De plus, l’achat de métaux fait l’objet d’une taxe dont le professionnel doit mentionner l’existence. Et la réglementation lui impose de consigner dans un registre appelé «livre de police» les objets qu’il achète, leur description, ainsi que l’identité du consommateur qui lui a vendu afin de lutter contre le recel d’objets volés. Une obligation pas toujours suivie à la lettre.

Ainsi, face à la recrudescence de vols de bijoux à l’arrachée, notamment à Marseille et en région parisienne, les, bijoutiers, horlogers, joailliers, orfèvres et négociants en métaux précieux ont été reçus le mois dernier au ministère de l’Intérieur où il a été décidé d’intensifier les contrôles pour s’assurer que les opérations de rachat d’or se font dans la plus stricte légalité.

La DGCCRF explique que la pesée des objets doit être faite devant le consommateur avec un matériel de professionnel suffisamment précis et que le paiement en espèces des métaux précieux est interdit.
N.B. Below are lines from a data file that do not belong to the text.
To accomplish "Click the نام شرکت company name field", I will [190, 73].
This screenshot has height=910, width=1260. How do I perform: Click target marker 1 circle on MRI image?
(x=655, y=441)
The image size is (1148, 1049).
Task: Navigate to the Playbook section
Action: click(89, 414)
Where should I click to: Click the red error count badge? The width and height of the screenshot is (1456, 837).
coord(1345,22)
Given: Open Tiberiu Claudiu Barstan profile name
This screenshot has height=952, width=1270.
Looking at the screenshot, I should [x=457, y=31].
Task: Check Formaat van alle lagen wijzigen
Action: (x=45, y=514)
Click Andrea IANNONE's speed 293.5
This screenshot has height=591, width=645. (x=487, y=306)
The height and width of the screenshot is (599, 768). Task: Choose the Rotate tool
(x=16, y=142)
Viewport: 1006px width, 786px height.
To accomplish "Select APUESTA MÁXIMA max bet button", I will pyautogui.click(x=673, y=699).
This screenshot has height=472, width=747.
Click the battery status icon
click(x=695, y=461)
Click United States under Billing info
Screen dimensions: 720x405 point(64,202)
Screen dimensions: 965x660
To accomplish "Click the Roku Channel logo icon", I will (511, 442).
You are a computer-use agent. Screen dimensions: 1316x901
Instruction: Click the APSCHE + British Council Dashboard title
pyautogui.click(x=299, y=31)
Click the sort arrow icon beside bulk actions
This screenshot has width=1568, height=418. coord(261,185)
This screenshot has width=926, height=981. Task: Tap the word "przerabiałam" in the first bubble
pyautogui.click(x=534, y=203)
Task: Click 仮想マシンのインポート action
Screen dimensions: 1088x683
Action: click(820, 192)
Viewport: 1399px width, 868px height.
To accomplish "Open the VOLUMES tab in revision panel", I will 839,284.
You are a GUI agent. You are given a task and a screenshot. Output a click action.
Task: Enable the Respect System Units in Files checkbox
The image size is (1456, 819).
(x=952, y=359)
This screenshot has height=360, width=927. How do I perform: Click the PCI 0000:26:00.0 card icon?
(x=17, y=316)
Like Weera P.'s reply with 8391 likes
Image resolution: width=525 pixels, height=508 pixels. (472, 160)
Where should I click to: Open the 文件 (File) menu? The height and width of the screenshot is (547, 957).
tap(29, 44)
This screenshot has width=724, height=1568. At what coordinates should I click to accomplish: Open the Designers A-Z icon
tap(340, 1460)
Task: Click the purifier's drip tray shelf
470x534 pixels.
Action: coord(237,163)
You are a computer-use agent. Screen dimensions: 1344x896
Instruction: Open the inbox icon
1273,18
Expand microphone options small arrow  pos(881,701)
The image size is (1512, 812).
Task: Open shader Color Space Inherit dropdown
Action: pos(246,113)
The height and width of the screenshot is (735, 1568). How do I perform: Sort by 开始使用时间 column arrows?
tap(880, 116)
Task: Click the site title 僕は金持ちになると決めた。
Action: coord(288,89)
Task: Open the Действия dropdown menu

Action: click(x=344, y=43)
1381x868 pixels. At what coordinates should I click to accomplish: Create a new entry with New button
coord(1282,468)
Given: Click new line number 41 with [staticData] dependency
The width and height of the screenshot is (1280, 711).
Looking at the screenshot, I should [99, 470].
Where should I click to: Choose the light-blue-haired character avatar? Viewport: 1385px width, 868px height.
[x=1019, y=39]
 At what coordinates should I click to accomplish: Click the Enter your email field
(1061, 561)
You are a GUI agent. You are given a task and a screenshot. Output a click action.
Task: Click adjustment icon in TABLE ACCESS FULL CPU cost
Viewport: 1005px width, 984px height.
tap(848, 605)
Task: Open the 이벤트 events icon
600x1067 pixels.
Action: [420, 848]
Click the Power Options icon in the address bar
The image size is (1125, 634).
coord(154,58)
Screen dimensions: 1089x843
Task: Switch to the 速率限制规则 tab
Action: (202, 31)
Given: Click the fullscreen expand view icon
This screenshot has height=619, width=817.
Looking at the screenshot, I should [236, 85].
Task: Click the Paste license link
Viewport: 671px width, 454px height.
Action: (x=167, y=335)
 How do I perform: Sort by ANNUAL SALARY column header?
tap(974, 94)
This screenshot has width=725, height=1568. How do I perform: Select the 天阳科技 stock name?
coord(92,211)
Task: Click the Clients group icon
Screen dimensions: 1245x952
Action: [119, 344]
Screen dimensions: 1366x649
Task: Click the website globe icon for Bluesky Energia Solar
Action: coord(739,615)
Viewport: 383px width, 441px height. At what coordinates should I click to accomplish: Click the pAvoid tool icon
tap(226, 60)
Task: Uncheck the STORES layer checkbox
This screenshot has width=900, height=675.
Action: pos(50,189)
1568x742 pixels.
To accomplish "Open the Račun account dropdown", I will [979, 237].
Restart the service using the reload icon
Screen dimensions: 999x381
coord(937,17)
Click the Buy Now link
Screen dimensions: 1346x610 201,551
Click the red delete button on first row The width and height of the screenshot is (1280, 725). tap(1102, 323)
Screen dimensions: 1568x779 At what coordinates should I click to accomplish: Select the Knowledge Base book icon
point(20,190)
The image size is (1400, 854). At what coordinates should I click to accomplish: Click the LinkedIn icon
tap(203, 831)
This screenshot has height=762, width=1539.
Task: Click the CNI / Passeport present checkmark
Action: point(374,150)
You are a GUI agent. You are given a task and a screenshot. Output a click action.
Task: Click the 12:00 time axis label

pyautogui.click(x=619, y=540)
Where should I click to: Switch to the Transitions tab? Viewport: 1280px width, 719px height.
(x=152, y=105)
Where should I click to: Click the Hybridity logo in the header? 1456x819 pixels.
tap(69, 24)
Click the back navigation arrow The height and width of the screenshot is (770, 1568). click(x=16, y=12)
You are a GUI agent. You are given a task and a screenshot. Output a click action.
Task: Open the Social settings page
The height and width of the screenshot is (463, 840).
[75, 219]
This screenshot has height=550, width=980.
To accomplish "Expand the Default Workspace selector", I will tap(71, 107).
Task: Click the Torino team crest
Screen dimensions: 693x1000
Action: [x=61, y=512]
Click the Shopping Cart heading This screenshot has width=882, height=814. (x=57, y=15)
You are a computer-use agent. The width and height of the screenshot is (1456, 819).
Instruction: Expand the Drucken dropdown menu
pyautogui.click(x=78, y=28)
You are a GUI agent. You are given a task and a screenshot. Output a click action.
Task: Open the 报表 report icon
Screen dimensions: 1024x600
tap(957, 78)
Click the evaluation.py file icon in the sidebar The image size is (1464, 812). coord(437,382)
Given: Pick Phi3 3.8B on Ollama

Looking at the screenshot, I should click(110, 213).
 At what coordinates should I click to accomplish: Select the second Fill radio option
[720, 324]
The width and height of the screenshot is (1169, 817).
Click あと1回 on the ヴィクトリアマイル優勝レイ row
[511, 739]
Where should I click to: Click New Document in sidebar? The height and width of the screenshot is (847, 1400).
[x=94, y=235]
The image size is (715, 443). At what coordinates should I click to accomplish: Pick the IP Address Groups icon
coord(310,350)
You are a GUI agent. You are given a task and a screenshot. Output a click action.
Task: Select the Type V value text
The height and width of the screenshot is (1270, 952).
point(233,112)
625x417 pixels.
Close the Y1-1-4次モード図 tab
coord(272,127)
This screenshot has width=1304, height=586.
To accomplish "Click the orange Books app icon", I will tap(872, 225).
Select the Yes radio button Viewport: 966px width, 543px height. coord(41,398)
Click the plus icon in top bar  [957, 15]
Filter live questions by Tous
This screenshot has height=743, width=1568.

Attention donc aux vendeurs peu scrupuleux qui vous proposent du liquide.

Consulter plusieurs professionnels

Par ailleurs, «il est conseillé de solliciter un reçu mentionnant de façon détaillée les objets achetés par le professionnel, la qualité et le poids de métal précieux ainsi que les coordonnées complètes du professionnel et notamment son numéro d’inscription au Registre du Commerce et des Sociétés (RCS), en particulier lorsqu’il s’agit d’un professionnel itinérant».

Au final, il est toujours prudent de consulter plusieurs professionnels avant de vendre ses objets en or afin de se renseigner sur la qualité du métal et la valeur intrinsèque de l’objet.

Soyez donc vigilant lorsque vous êtes sollicité par téléphone ou via des tracts, pour vous   rendre sur un lieu d’achat d’or (ex: salle d’hôtel ou salle des fêtes…) ou lorsqu’un démarcheur se présente à votre domicile.  Ce dernier doit d’ailleurs  respecter un délai de sept jours pour laisser au consommateur la possibilité de changer d’avis et ne doit donc pas repartir immédiatement avec les objets achetés.  Ces derniers temps, le Crédit municipal de Paris s’inquiétait de voir des individus peu scrupuleux aller démarcher des particuliers aux portes même de «Ma Tante». Profitant de la faiblesse de ceux qui déposent leurs bijoux en gage en échange d’un prêt, ces rabatteurs essaient de racheter ces derniers à des prix inférieurs à leur valeur.

Vigilance sur Internet

Et si vous souhaitez vendre vos objets via Internet, «votre prudence doit être accrue», avertit la DGCCRF: «Vérifiez bien si le site avec lequel vous envisagez de contracter comporte bien les mentions légales obligatoires : nom de la société, adresse postale et RCS.   Le prix d’achat du métal, le mode de calcul du prix et les modalités d’achat doivent figurer sur le site Internet de la société.  

En cas de litige, quelle que soit la méthode commerciale employée, vous pouvez contacter la Direction départementale de la protection des populations (DDPP) ou la Direction départementale de la cohésion sociale et de la protection des populations (DDCSPP) de votre département.